Com uma situação financeira já débil, companhias como a TAP e a SATA viram as suas contas ainda mais expostas com as paragens forçadas. E como recuperam?

Acabámos de lançar neste dia 1 de Dezembro um novo plano de tarifas flexíveis, “compra com confiança” e onde todas as tarifas são totalmente flexíveis, anunciou Silvia Mosquera, CCRO da TAP. Com este novo produto, a companhia aérea portuguesa pretende reforçar a confiança dos clientes e dar-lhes segurança ao comprarem.

No Grupo SATA, a pandemia serviu para as empresas açorianas se adaptarem e afinar modelos de trabalho.

Também estamos a atravessar um plano de reestruturação e definimos uma estratégia assente na obsessão com o cliente, rapidez e transparência nas decisões e envolvimento interno”, garantiu Luis Rodrigues, presidente da SATA.

Em resultado deste esforço, as companhias registam níveis de pontualidade acima dos 90 por cento. 2022 será um ano recorde para a SATA em vários sentidos”.

Com o levantamento de restrições e o avanço da vacinação, também a TAP registou uma retoma da procura a partir do Verão.

Recuperámos 80% da capacidade que tínhamos antes da pandemia. Para o próximo ano, prevemos uma melhoria de 60% face aos números que registávamos em 2019”, acrescenta. A recuperação destes números assenta essencialmente na procura do mercado doméstico e étnico. O corporate está mais atrasado”, revela Silvia Mosquera.

Também o CCO da ANA- Aeroportos de Portugal, reafirma esta melhoria dos números do tráfego aéreo. Com a gestão de 10 aeroportos, a empresa regista atualmente um crescimento entre os 40 e 50%, embora a velocidades diferentes.
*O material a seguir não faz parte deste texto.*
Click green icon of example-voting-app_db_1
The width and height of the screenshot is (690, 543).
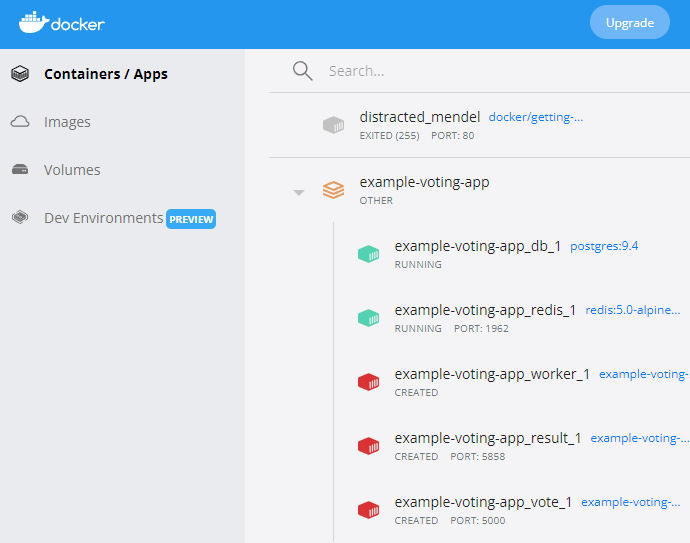click(368, 254)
Falar de previsões é difícil. Nos últimos 20 meses não tenho feito outra coisa senão errar. Surto após surto, temos tido perdas sucessivas. Agora estamos a ter recuperações acima do previsto, conta Francisco Pita, CCO da ANA. Entre as regiões com melhor desempenho, destacam-se os Açores e a Madeira, que em Novembro atingiram níveis semelhantes aos verificados em 2019, seguindo-se o Algarve, primeiro com o verão e depois com a procura do golfe que se transferiu da primavera para este outono. Lisboa e o Porto estão a recuperar, ainda que de forma mais lenta.